Saudi Arabia had a record budget deficit of $98B at the end of 2015.  This is 15% of their entire GDP.  The Saudi government slashed its 2016 budget by 14% and increased domestic fuel prices by 2/3, even though it is only around $0.20 per gallon.  The Saudi sovereign wealth fund began to repatriate funds from oversees money managers.  This has drained some liquidity from stock markets around the world.

Saudis are also issuing bonds for the first time since 2007 and plans another $32B in 2016.  They also are selling parts of their crown jewel, Saudi Aramco, in an IPO.  But all these acts will not dig it out of the oil price war.  Bank of America expects that $30/barrel oil will shoot the Saudi budget deficit up to $180B.

Global oil supply numbers look to increase once Iranian sanctions are removed and it comes back into full sales and production.  Of course, there is still severe tensions between Sunni and Shia, as there has been for over 1000 years.  The recent warming of US-Iranian relations has also pushed the Saudis and other OPEC countries in the region to seek help from Russia, in order to reduce worldwide production.  I would look for something to occur as neither OPEC nor Russia can afford the prices to stay down for an extended period of time.

On the demand side, worldwide economic growth has slowed and demand is down.  There has been more of a push for other non-fossil fuel sources, which has left large supplies unused.  Supply should also begin to stabilize as old wells experience lower production and there are not enough new wells to take their places.

One of the biggest events I expect to see is for the Saudis to break their riyal-dollar peg.  Saudi Arabia has had their currency tied to the dollar since 1986.  The 12 month forward contracts on the riyal-dollar rate are now trading at a 17 year high.  The peg to the dollar has caused the Saudis to blow through their reserves.  This sounds like the Chinese problem.  China has devalued its Yuan against the dollar several times in the past few months.  Saudi reserves have dropped by over $100B in the past year.

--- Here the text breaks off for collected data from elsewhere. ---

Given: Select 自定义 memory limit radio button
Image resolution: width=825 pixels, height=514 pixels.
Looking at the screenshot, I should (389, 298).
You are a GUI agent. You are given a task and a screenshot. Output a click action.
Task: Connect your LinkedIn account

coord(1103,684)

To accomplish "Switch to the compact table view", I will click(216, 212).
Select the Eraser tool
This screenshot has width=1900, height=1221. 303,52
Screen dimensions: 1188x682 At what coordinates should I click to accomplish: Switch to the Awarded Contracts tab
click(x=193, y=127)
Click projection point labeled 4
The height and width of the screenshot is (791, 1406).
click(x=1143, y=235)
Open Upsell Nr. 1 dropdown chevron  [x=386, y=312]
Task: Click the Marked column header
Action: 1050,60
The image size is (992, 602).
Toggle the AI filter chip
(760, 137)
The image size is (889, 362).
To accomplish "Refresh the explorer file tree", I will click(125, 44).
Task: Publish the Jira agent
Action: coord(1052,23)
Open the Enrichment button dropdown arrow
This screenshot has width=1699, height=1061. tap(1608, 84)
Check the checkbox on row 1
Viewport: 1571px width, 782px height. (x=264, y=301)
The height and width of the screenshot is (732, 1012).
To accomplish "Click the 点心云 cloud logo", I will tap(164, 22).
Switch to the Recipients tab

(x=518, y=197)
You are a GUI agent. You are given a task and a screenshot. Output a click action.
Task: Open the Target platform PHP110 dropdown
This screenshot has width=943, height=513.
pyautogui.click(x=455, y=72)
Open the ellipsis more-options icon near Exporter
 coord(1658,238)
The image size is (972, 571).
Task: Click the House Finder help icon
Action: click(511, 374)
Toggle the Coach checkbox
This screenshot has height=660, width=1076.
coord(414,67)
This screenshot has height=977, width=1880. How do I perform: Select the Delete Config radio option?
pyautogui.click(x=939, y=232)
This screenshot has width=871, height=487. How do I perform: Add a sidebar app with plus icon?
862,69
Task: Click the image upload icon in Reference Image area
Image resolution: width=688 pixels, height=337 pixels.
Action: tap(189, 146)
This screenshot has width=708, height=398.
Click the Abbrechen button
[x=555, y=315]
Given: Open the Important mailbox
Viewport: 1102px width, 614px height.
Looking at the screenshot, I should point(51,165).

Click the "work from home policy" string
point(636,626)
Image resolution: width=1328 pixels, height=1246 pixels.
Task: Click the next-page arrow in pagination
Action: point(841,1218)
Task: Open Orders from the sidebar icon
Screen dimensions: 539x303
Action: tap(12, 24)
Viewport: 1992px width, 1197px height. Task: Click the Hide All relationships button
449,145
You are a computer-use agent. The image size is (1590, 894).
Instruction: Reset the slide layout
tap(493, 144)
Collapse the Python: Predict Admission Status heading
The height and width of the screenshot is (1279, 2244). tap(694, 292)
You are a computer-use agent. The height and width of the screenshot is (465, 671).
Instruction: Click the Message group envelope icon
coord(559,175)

If the Saudis do not devalue their currency they will have to severely cut oil production to drive prices back up.  If they do devalue, they will cause some global upset to stock markets just as the recent slowdown in China has as well.  Khalid Alsweilem, the former head of asset management of the Saudi central bank, said that the dollar peg was the anchor of Saudi economic policy and global credibility for the past 30 years.  A change will stir up turmoil within the kingdom.

I would expect the Saudis to devalue their currency and also some accord to be reached with Russia and Middle Eastern OPEC countries to find a way to decrease production.  I also expect as some at Goldman Sachs have projected, that we will begin to see an increase in oil prices.  I would expect some increase to be modest, with slowing growth in the US and stagnant growth around the world.

In the end, my opinion is just a guess.  The only way I can be correct in my forecast is to say that prices will fluctuate!